WHAT IS EXPECTED: Starting from the line that holds "Given: React with the red heart emoji", print every line through the end of the records, first and last included.

DATA SECTION:
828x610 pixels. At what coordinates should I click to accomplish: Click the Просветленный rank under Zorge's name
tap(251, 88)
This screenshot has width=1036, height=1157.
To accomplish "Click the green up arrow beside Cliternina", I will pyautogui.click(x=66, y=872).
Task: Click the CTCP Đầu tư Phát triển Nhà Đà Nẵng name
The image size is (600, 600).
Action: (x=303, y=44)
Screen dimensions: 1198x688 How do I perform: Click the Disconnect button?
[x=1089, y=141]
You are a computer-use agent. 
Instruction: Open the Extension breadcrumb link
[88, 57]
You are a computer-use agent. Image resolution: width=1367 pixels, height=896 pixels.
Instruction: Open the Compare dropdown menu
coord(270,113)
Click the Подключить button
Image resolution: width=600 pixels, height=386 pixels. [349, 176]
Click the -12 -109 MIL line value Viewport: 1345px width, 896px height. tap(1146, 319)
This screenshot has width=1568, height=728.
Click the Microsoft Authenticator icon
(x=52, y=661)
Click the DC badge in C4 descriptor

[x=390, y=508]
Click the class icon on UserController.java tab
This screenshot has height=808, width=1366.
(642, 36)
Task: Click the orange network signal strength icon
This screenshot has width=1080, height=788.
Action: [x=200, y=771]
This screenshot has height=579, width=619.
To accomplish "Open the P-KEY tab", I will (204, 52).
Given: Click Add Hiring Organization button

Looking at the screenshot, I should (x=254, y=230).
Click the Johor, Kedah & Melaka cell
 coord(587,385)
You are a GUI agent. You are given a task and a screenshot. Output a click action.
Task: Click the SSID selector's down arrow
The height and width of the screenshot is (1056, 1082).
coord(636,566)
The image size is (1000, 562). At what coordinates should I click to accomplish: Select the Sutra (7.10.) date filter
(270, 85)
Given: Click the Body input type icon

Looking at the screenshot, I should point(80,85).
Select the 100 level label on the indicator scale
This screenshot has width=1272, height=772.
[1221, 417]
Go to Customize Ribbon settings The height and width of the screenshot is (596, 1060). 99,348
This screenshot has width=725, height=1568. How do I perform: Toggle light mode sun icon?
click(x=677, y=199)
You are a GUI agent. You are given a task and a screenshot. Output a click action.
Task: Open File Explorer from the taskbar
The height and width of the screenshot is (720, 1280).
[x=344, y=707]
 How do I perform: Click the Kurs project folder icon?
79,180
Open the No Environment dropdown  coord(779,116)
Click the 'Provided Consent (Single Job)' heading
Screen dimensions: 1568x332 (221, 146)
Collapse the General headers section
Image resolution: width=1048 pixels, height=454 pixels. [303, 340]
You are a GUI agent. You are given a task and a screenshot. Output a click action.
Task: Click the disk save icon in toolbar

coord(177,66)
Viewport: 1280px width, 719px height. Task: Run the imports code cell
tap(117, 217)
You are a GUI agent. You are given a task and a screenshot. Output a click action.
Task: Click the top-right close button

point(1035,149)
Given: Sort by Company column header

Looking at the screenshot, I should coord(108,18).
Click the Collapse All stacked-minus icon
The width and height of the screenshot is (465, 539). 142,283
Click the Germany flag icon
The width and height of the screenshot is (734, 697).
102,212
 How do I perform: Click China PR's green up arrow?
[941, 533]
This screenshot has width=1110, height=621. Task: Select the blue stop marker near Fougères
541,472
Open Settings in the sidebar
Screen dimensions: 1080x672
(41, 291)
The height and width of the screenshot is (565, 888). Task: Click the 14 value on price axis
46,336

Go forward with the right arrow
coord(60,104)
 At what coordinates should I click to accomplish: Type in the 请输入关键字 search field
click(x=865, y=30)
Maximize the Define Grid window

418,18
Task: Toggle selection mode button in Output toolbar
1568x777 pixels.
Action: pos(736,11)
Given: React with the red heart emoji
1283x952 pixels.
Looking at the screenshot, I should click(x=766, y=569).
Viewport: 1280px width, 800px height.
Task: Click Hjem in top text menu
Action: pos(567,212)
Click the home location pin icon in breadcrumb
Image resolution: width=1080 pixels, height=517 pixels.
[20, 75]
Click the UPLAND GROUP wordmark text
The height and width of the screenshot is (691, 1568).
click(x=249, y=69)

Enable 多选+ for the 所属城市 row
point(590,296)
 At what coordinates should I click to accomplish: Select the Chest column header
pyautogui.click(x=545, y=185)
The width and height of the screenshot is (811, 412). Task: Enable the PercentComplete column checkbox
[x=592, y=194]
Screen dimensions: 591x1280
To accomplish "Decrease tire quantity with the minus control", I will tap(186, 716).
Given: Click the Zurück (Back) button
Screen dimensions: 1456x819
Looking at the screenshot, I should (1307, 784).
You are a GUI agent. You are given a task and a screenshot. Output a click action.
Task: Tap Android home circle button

RESULT:
Given: React with the red heart emoji
1283x952 pixels.
Looking at the screenshot, I should click(x=766, y=569).
Viewport: 1280px width, 800px height.
Task: Click Hjem in top text menu
Action: pos(567,212)
Click the home location pin icon in breadcrumb
Image resolution: width=1080 pixels, height=517 pixels.
[20, 75]
Click the UPLAND GROUP wordmark text
The height and width of the screenshot is (691, 1568).
click(x=249, y=69)

Enable 多选+ for the 所属城市 row
point(590,296)
 At what coordinates should I click to accomplish: Select the Chest column header
pyautogui.click(x=545, y=185)
The width and height of the screenshot is (811, 412). Task: Enable the PercentComplete column checkbox
[x=592, y=194]
Screen dimensions: 591x1280
To accomplish "Decrease tire quantity with the minus control", I will tap(186, 716).
Given: Click the Zurück (Back) button
Screen dimensions: 1456x819
Looking at the screenshot, I should (1307, 784).
You are a GUI agent. You are given a task and a screenshot. Output a click action.
Task: Tap Android home circle button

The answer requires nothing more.